# Exercise 1 - Classifying newswires: A multiclass classification example
In this exercise, you will build a model to classify Reuters newswires into 46 mutually exclusive topics. Because we have many classes, this problem is an instance of multiclass classification, and because each data point should be classified into only one category, the problem is more specifically an instance of single-label multiclass classification.
If each data point could belong to multiple categories (in this case, topics), we’d be facing a multilabel multiclass classification problem.

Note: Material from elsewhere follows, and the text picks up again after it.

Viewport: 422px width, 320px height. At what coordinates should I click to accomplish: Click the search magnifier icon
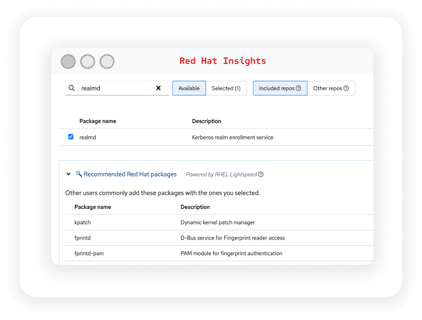72,89

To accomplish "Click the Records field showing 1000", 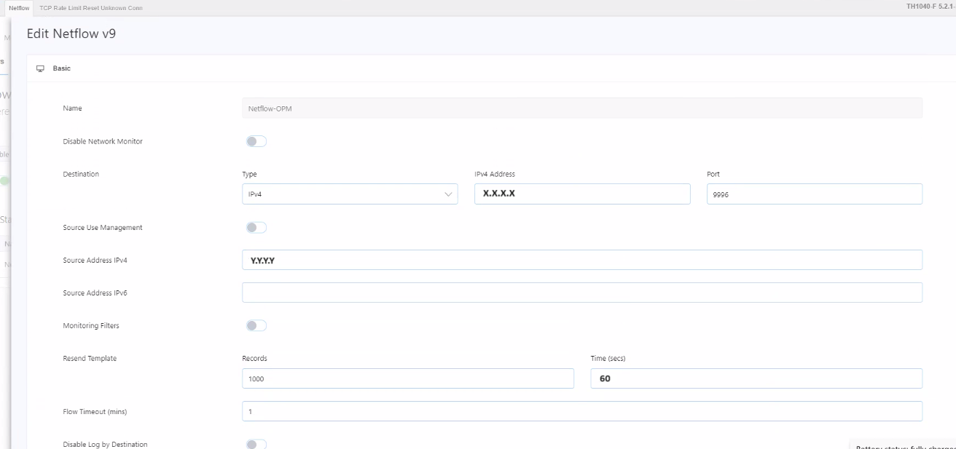I will tap(407, 378).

%% Cell type:markdown id: tags:
### The Reuters dataset
You’ll work with the _Reuters_ dataset, a set of short newswires and their topics, published by Reuters in 1986. It’s a simple, widely used toy dataset for text classification. There are 46 different topics; some topics are more represented than others, but each topic
has at least 10 examples in the training set.
Like IMDB and MNIST, the Reuters dataset comes packaged as part of Keras. Let’s take a look.
To vectorize the labels, there are two possibilities:
1. you can cast the label list as an integer tensor, or
2. you can use one-hot encoding.
One-hot encoding is a widely used format for categorical data, also called categorical encoding. In this case, one-hot encoding of
the labels consists of embedding each label as an all-zero vector with a 1 in the place of the label index.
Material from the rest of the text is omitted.